Entity Typing is an important task in text analysis. Assigning one or more types to mentions of entities in documents enables effective structured analysis of unstructured text corpora. The extracted type information can be used in a wide range of ways (e.g., serving as primitives for information extraction and knowledge base (KB) completion, and assisting question answering). There are 87 fine-grained entity lables (e.g., /person, /person/artist, /person/artist/actor) in CogIE.

Entity Linking

Entity linking is an essential component of many information extraction and Natural Language Understanding (NLU) pipelines since it resolves the lexical ambiguity of entity mentions and determines their meanings.
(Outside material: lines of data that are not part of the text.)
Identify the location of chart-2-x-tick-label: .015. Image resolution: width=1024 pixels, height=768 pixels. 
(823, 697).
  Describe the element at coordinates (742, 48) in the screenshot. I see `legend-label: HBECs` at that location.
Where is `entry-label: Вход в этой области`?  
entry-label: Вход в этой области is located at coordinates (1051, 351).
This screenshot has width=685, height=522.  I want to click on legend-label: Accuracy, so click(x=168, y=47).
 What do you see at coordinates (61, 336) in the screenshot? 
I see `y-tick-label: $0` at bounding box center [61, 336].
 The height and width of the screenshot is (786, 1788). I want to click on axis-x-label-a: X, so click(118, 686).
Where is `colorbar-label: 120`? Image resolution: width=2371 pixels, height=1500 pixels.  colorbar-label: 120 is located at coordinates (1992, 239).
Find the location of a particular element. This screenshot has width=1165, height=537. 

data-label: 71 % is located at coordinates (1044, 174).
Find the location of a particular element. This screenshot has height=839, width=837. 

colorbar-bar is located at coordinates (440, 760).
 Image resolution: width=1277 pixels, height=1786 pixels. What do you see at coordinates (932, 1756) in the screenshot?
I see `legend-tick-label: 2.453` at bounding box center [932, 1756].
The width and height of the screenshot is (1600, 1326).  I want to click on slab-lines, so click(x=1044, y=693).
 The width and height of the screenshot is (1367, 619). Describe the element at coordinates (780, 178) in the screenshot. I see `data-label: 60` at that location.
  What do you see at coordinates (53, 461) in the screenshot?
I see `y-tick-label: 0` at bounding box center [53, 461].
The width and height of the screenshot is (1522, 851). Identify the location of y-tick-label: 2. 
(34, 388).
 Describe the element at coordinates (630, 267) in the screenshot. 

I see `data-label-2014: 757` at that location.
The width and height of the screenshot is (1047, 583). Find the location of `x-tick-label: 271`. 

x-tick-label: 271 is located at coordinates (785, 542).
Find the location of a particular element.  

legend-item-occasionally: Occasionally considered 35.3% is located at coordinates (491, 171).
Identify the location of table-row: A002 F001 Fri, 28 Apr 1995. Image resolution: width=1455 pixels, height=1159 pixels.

CogIE bridges raw data with lots of KBs, the most critical of which is CogNet. CogNet is a KB dedicated to integrating three types of knowledge:

  • linguistic knowledge, which schematically describes situations, objects, and events;
  • world knowledge, which provides explicit knowledge about specific instances;
  • commonsense knowledge, which describes implicit general facts.
Relation Extraction

Relation extraction aims at predicting semantic relations between pairs of entities. More specifically, after identifying entity mentions in text, the main goal of RE is to classify relations. There are 500 relation classes in CogIE.

Event Extraction

Events are classified as things that happen or occur, and usually involve entities as their properties. Event extraction need to identify events that are composed of an event trigger, an event type, and a set of arguments with different roles.

Frame-Semantic Parsing

Frame semantic parsing is the task of automatically extracting semantic structures in text following the framework of FrameNet. It consists of three separate subtasks:

  • target identification: the task of identifying all frame evoking words in a given sentence;
  • frame identification: the task of identifying all frames of pre-identified targets in a given sentence;
  • argument identification: the task of identifying all frame-specific frame.

CogIE currently supports to identify 749 frames and 816 FEs in FrameNet.